This is my second post this year of quotes from Ron Rash. He’s one of my all-time favorite writers, and that he lives in the Southeast (and claims Western North Carolina as his region) makes me love his work that much more.
Find my story for Mountain Xpress about Rash’s sublime new novel, Above the Waterfall, here. And below, his words of wisdom to writers:
On his schedule:
I write everyday. Sometimes I’ll take Sundays off, but usually at least six days a week I’m at it.
On going to school for writing:
I have a straight master’s in literature. That’s what was best for me. I needed to be reading really good writers.
Ultimately, whether you go through an MFA program or straight MA, it’s what you do afterwords [that matters]. The only way you’re really going to get good is just not giving up, putting the hours in to learn your craft and going though the process where slowly but surely you improve. The other thing is that you continue to read. I don’t know a single good writer who’s not a voracious reader. That’s how you learn and that’s how you challenge yourself. You read the best.
I just read a book by a Norwegian writer, Per Petterson, called I Refuse. It’s one of those very quiet, beautiful books. He’s one of my favorite living writers.
Rash didn’t publish his first collection of short stories until 1994, when he was in his 40s; his first book of poetry followed two years later, and his first novel came out in 2002.
I’d written two novels and destroyed them because they weren’t good. Story after story, I’d write them and they’d be dead on the page. But I didn’t give up. Sometimes I wondered why I didn’t. But as I got into my 30s I started getting published in some small journals and then some slightly bigger journals.

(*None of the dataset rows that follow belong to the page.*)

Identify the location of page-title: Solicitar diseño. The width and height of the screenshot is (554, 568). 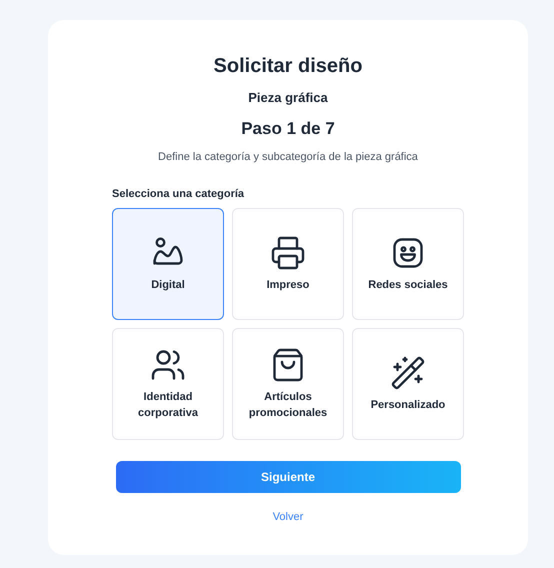
(288, 66).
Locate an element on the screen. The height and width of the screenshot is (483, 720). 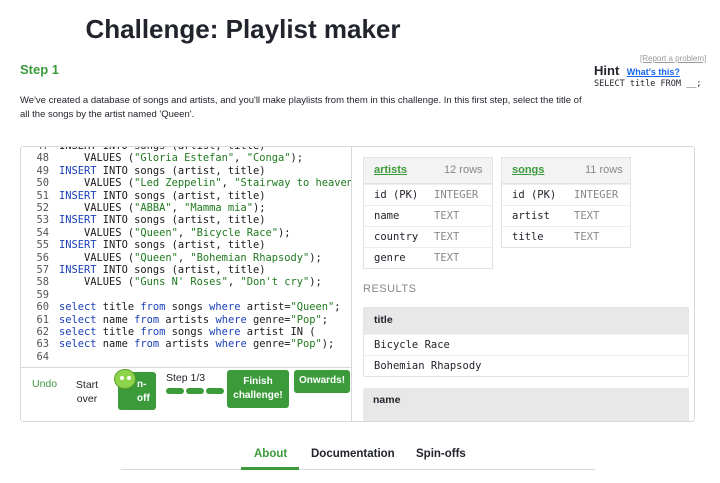
column-type: INTEGER is located at coordinates (456, 195).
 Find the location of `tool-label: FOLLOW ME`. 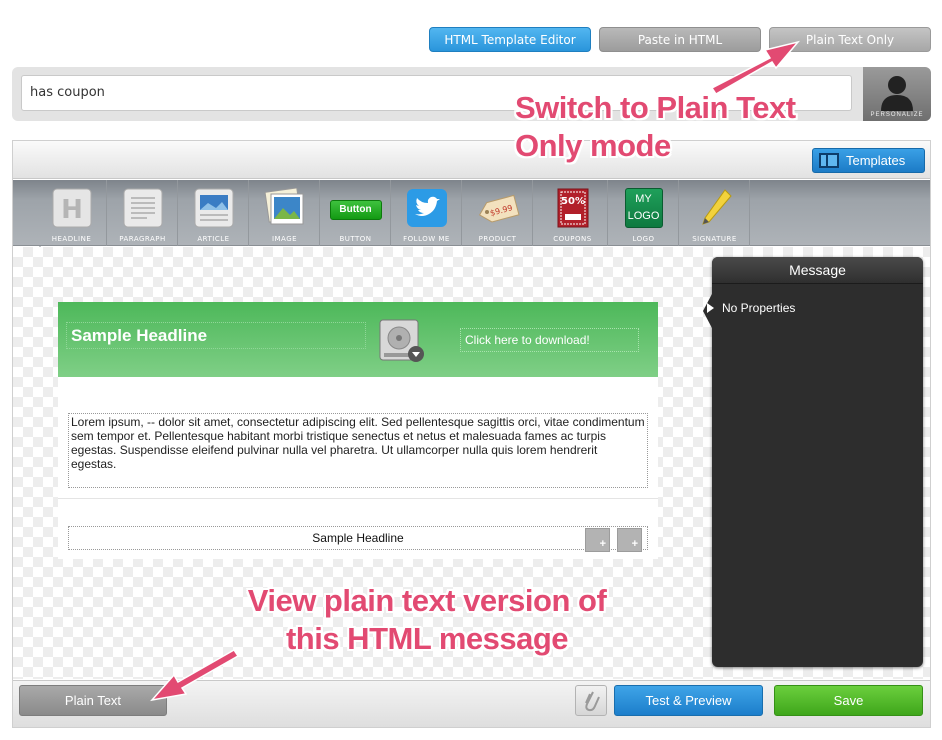

tool-label: FOLLOW ME is located at coordinates (426, 239).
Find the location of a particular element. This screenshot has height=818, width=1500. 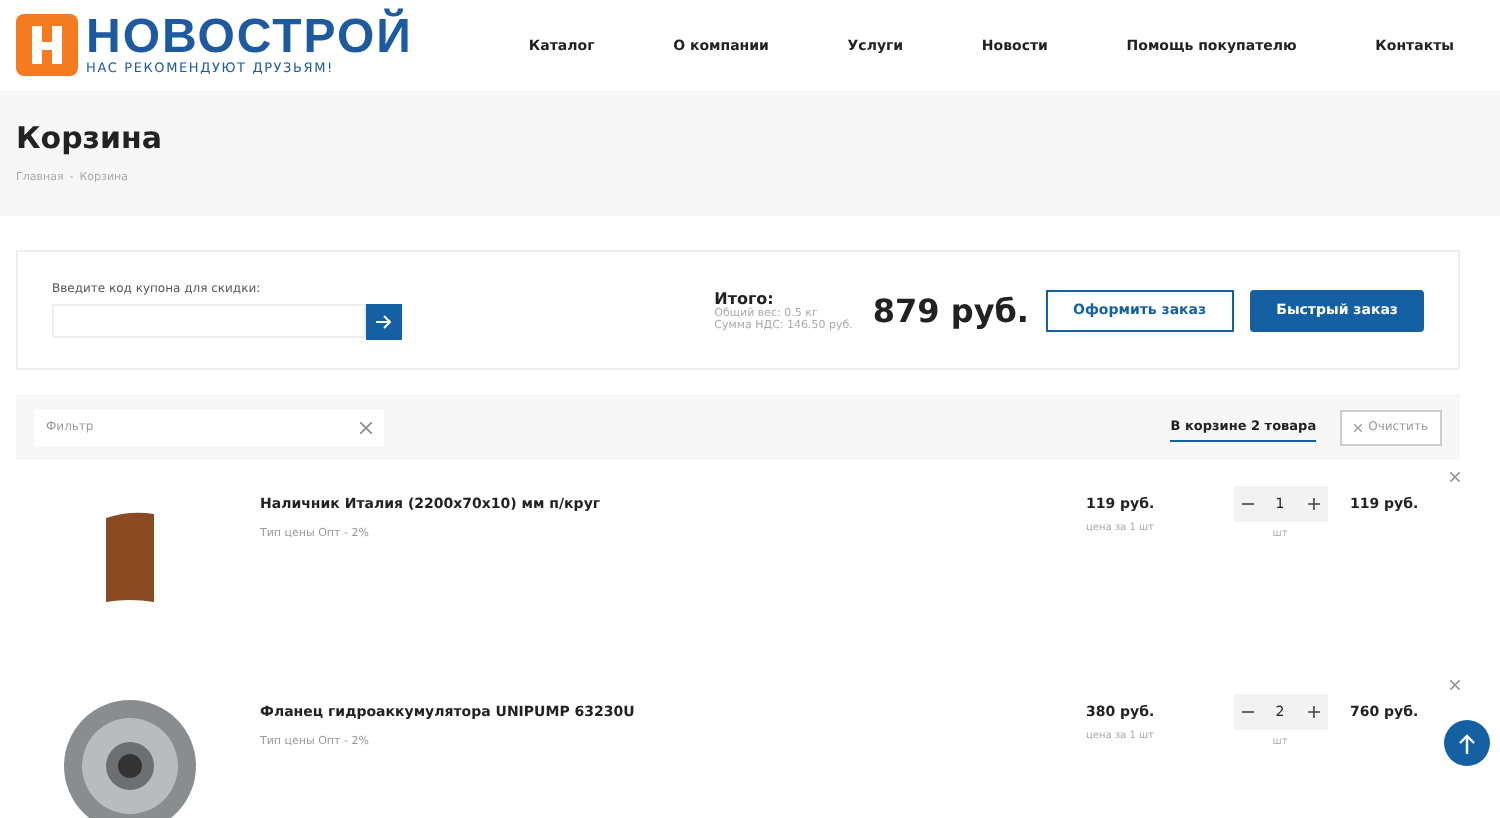

arrow-up-icon is located at coordinates (1467, 743).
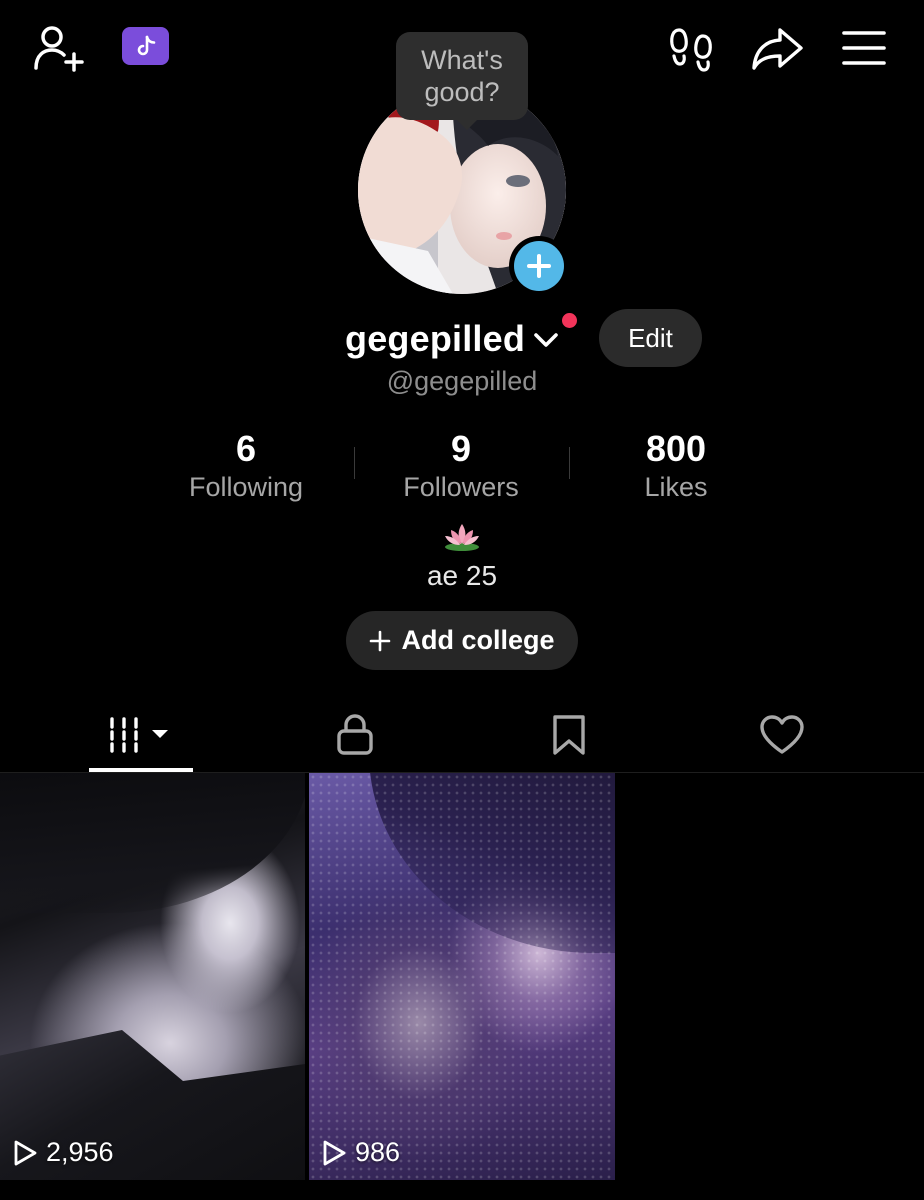 The height and width of the screenshot is (1200, 924). I want to click on share-icon, so click(778, 49).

But I really believe it’s the best thing that could have happened to me as far as my writing, because I was able to concentrate solely on the writing. There were no distraction because no one was interested. I just went slowly and surely about my craft. What interest in my craft has come has been very slowly building. Someone recently said, ‘You’ve really broken through.’ I said, ‘It only took 17 books.’ I’m not an overnight sensation.
Some writers hit their stride quicker than others. Some writers can write their great books in their 20s or 30s. I just wasn’t one of those. You’re not making McDonald’s hamburgers. You’re doing something, if you’re any good, that’s unique. I certainly don’t believe you’ve got to have it done in your 30s — that’s absurd. I do feel like what happens is a lot of people, when they hit their 30s, just give up. And maybe they shouldn’t.
The work itself is what matters. That’s where the focus needs to be, not on self-promotion. You hope — an I do believe this — that if the work is good enough, eventually somebody will notice.
It might take 15 or 20 years to really get it. I know that sounds daunting, but if it’s really important to you, you’re willing to do that. I kind of made a choice in my late 20s. It was a serious choice. I’d been dabbling in it, and I said, “Do I want to live my life wondering if I could have really committed to it, or do I want to risk spending hours and years” — which I did — “and maybe finding out at the end I didn’t have the talent.” I would rather have failed and at least known. There were years when I was in my 30s when I couldn’t get a book published. I had manuscripts and story collections and nobody was interested. But I kept writing.